--- ИСХОДНЫЙ ОТРЫВОК ---
Из нашей комнаты в ее вела дверь, завешенная огромным шелковым шарфом. С этим шарфом когда-то танцевала Дункан.
Как-то раз, придя из школы, я увидела, что к шарфу, висевшему на двери, приколоты все мои рисунки и длинный лист бумаги с надписью синим карандашом: «Выставка А. Есениной», а ниже, на другом листе, красным карандашом извещалось: «Все продано».
Оказалось, что, пока я была в школе, Сергей нашел все мои рисунки и устроил эту выставку.
Надписи к этой «выставке» у меня сохранились.
Очень много Сергей читал. Он внимательно следил за всеми литературными новинками. На ломберном столике, на тумбочке у нас всегда лежали помимо книг последние номера журналов «Красная новь», «Красная нива», «Прожектор», альманах «Круг».
Иногда к нему приходили начинающие поэты, и он охотно и живо подолгу с ними разговаривал.
--- ПРЕДОСТАВЛЕННЫЕ ДАННЫЕ ---
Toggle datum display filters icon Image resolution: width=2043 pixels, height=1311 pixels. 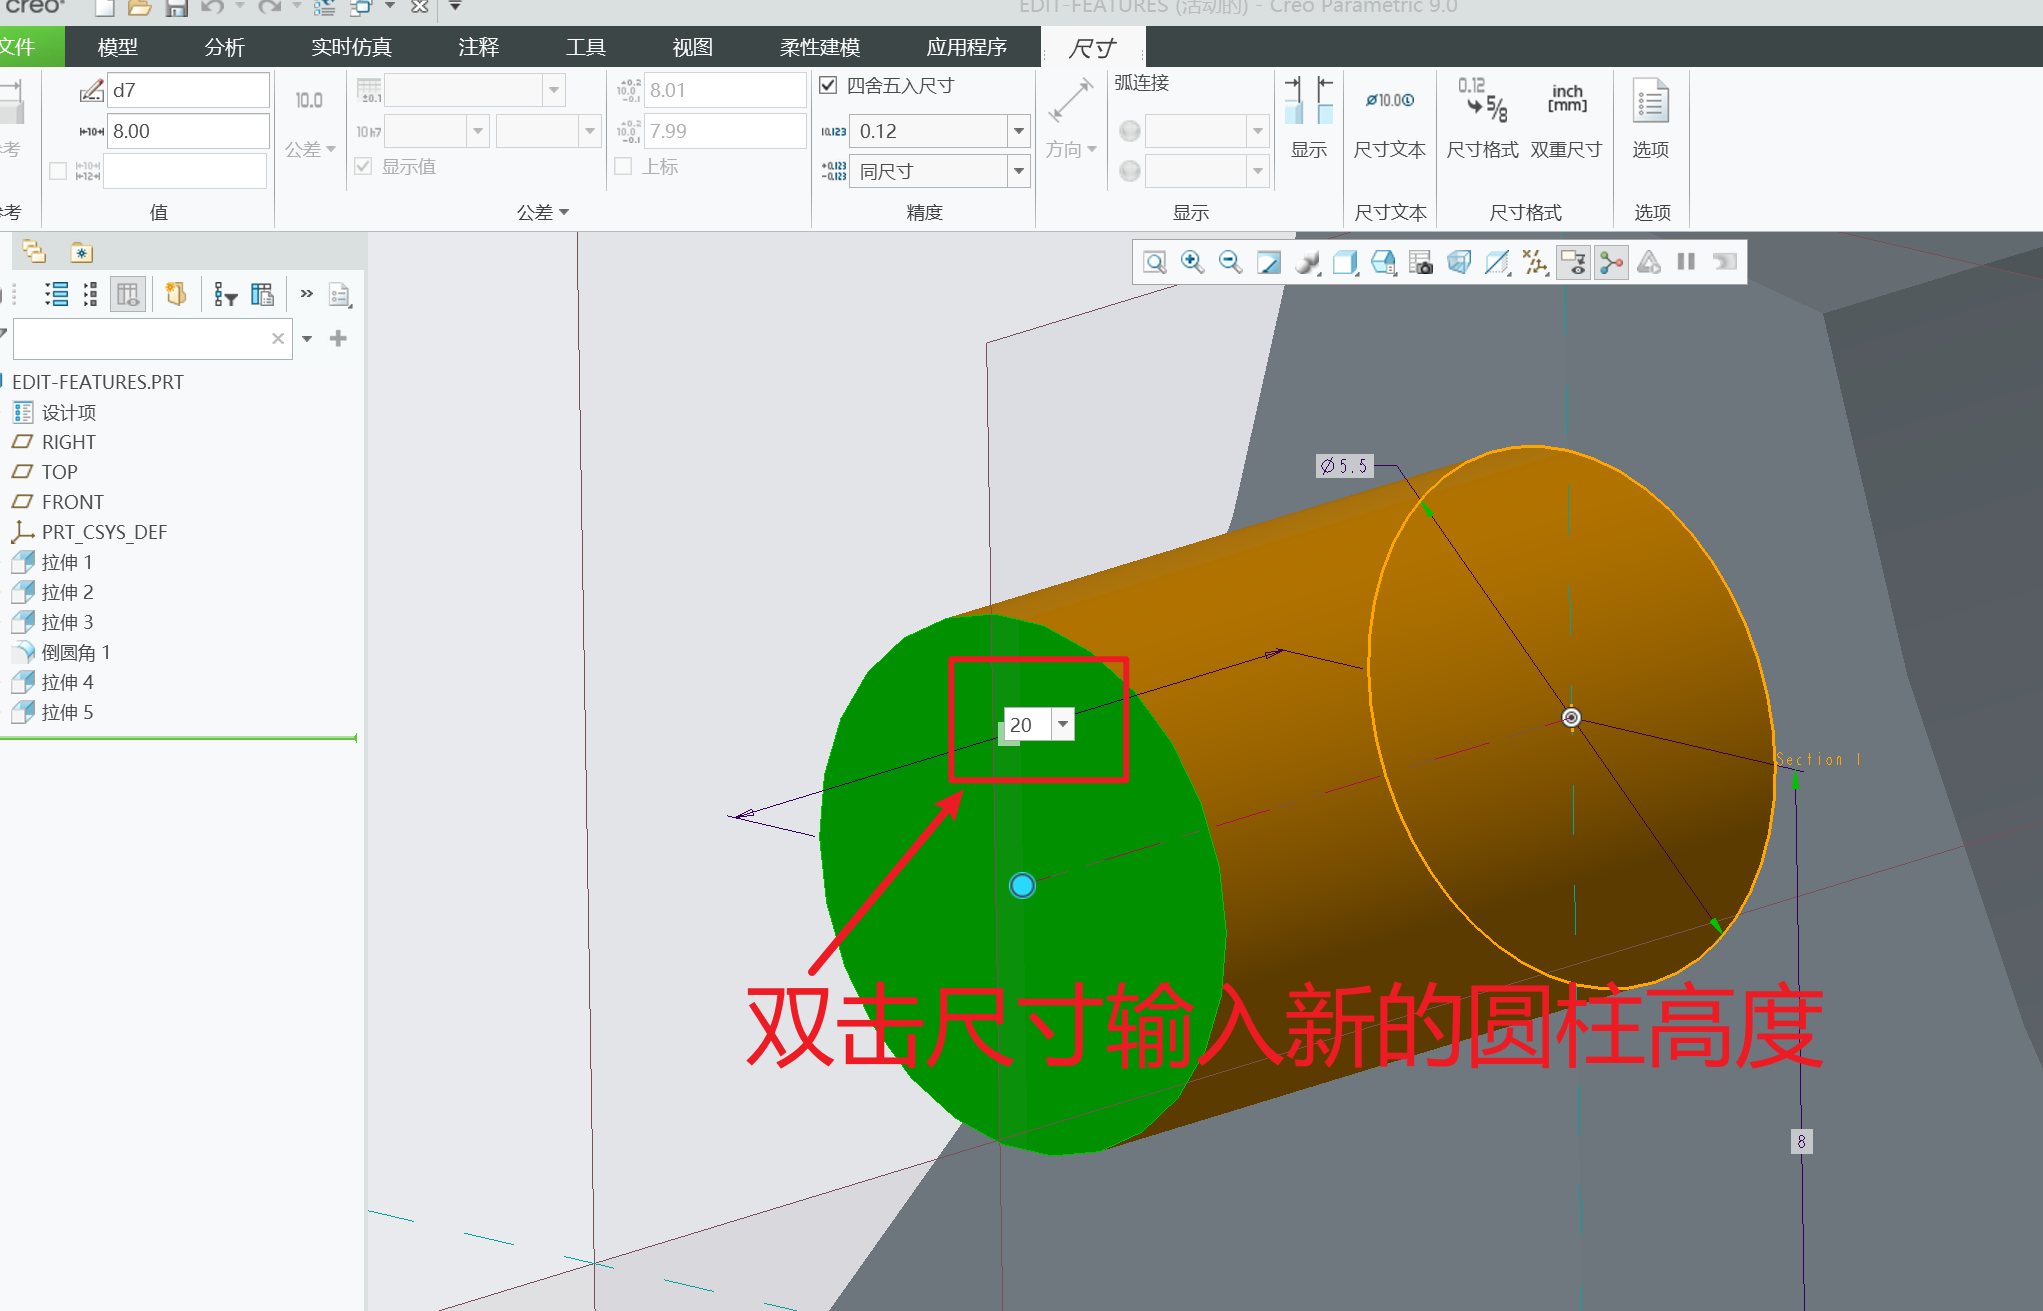click(x=1535, y=262)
---
▸ ПИСЬМЕННОЕ ЗАДАНИЕ A
Чем, согласно исходному отрывку, была завешена дверь между комнатами?
▸ ПИСЬМЕННОЕ ЗАДАНИЕ B
Объясните по исходному отрывку, откуда на шарфе появились рисунки с надписью «Выставка А. Есениной».
▸ ПИСЬМЕННОЕ ЗАДАНИЕ C
Подхватите исходный отрывок, воспоминания о Сергее, и продолжите рассказ сразу после его последнего предложения.

▸ ПРАВИЛЬНЫЙ ОТВЕТ A
Огромным шелковым шарфом, с которым когда-то танцевала Дункан.

▸ ПРАВИЛЬНЫЙ ОТВЕТ B
Их приколол к шарфу Сергей. Пока А. Есенина была в школе, он нашел все ее рисунки и устроил из них эту выставку.

▸ ПРАВИЛЬНЫЙ ОТВЕТ C
Были у нас и трудные дни. То случалось в пору, когда Сергей встречался со своими «друзьями». Катя и Галя всячески старались оградить Сергея от них и в дом их не пускали, но они разыскивали Сергея в издательствах, в редакциях, и, как правило, такие встречи оканчивались выпивками.
В середине июня 1925 года Сергей женился на Софье Андреевне Толстой-Сухотиной – внучке Льва Николаевича Толстого – и переехал к ней на квартиру в Померанцевом переулке.
С переездом Сергея к Софье Андреевне сразу же резко изменилась окружающая его обстановка. После квартиры в Брюсовском переулке здесь ему было неуютно и нерадостно.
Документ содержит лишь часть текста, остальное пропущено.